(Saved data entries)
▬▬▬▬▬▬▬▬▬▬
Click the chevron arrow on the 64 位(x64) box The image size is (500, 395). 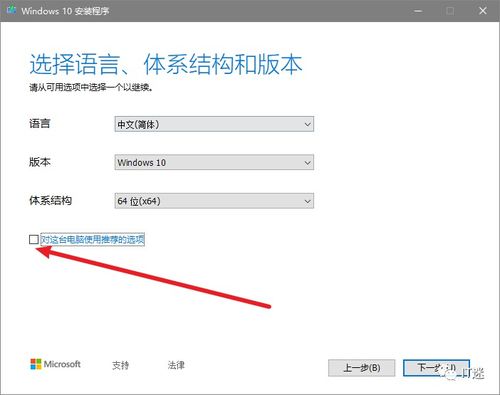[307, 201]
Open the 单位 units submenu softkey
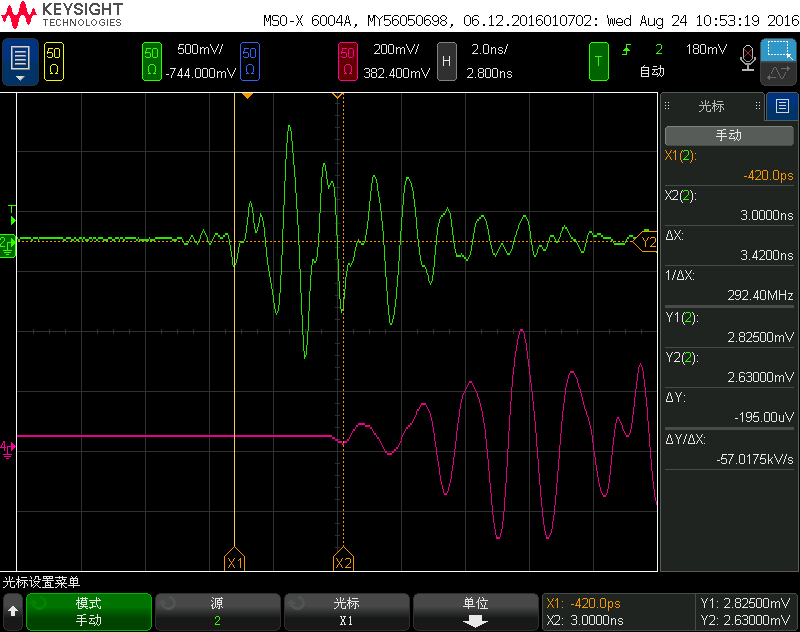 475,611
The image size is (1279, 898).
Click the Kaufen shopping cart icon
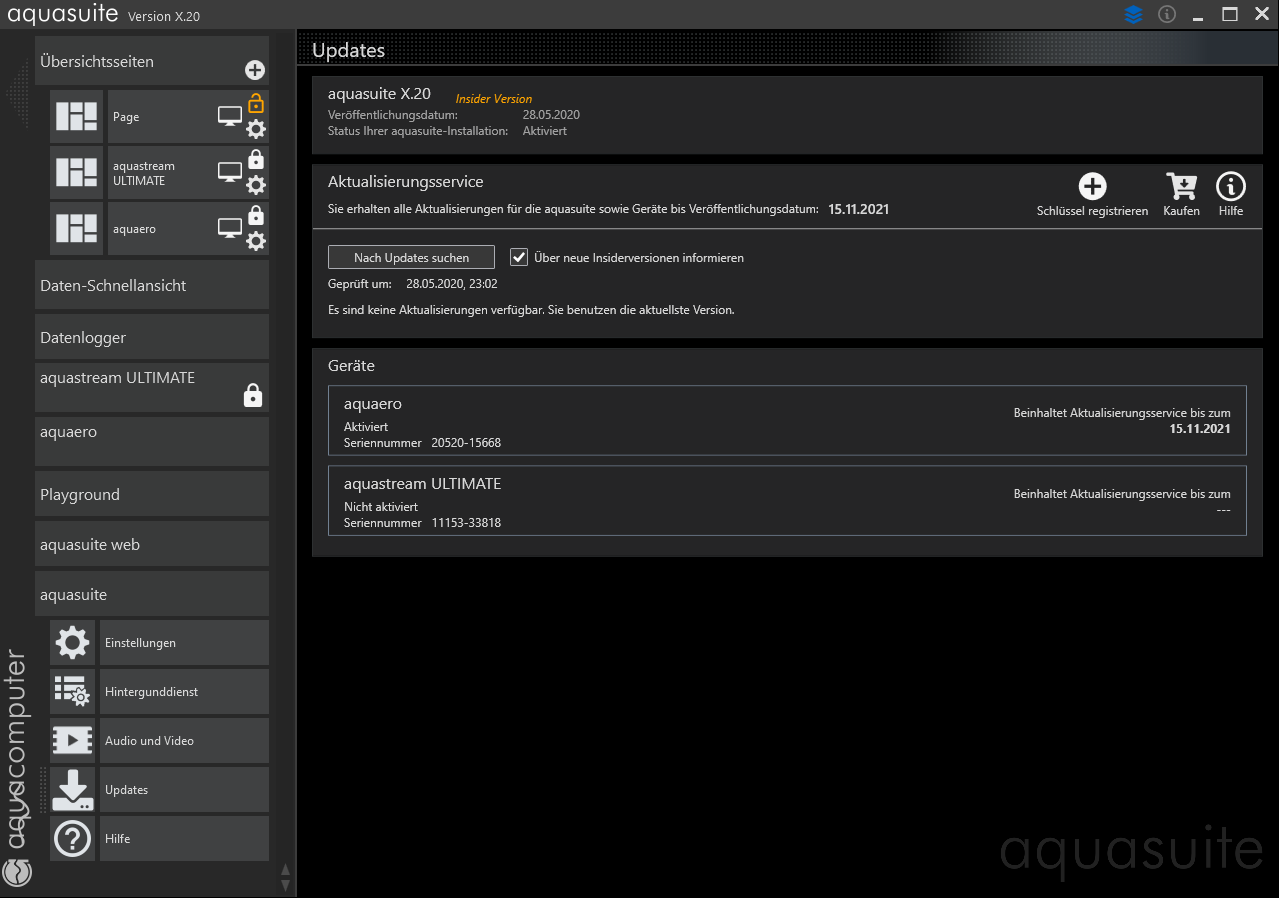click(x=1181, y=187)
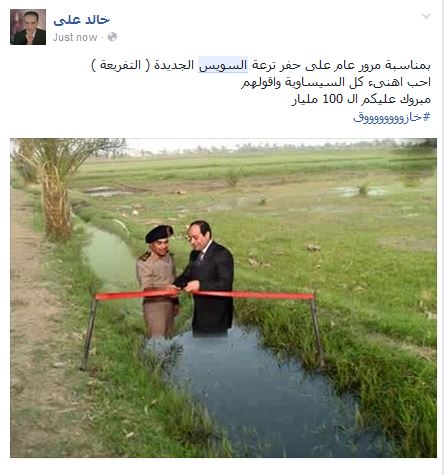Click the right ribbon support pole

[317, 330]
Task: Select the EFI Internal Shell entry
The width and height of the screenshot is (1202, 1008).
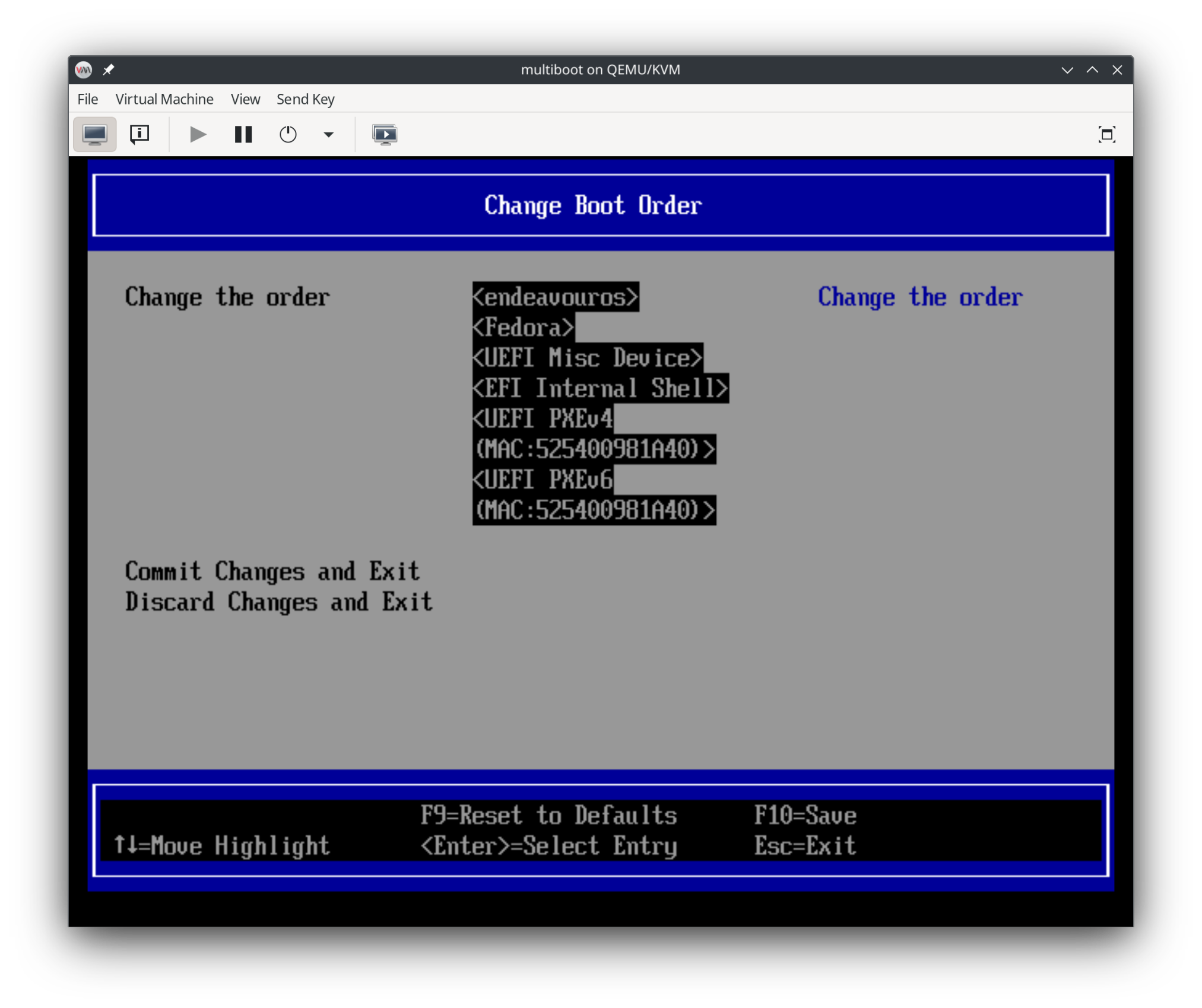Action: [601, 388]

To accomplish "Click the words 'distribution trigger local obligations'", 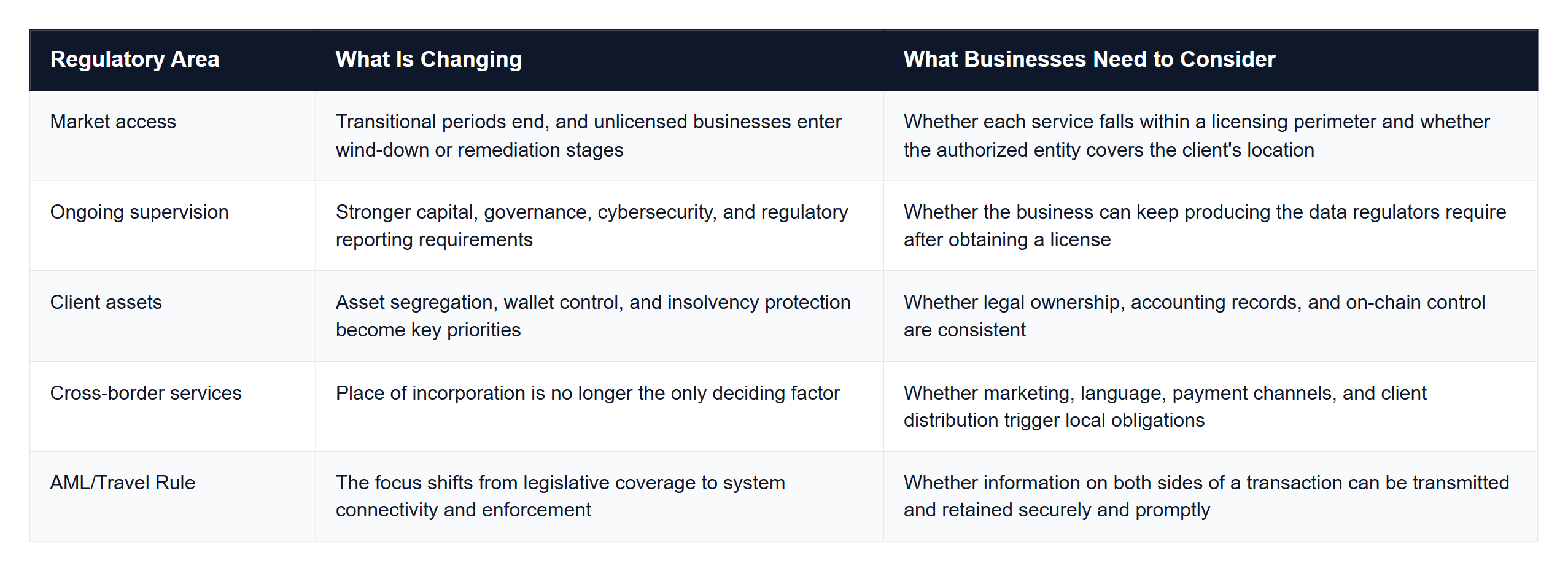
▬▬▬▬▬▬▬▬▬▬
Problem statement. Copy exactly, leaving out pictures, the lines from the line containing "Open the 单位 units submenu softkey" through the last line of the records.

Solution below.
Open the 单位 units submenu softkey
 475,611
The image size is (1279, 898).
Click the Kaufen shopping cart icon
click(x=1181, y=187)
Click the right ribbon support pole

[317, 330]
Task: Select the EFI Internal Shell entry
The width and height of the screenshot is (1202, 1008).
Action: [601, 388]

To accomplish "Click the words 'distribution trigger local obligations'", 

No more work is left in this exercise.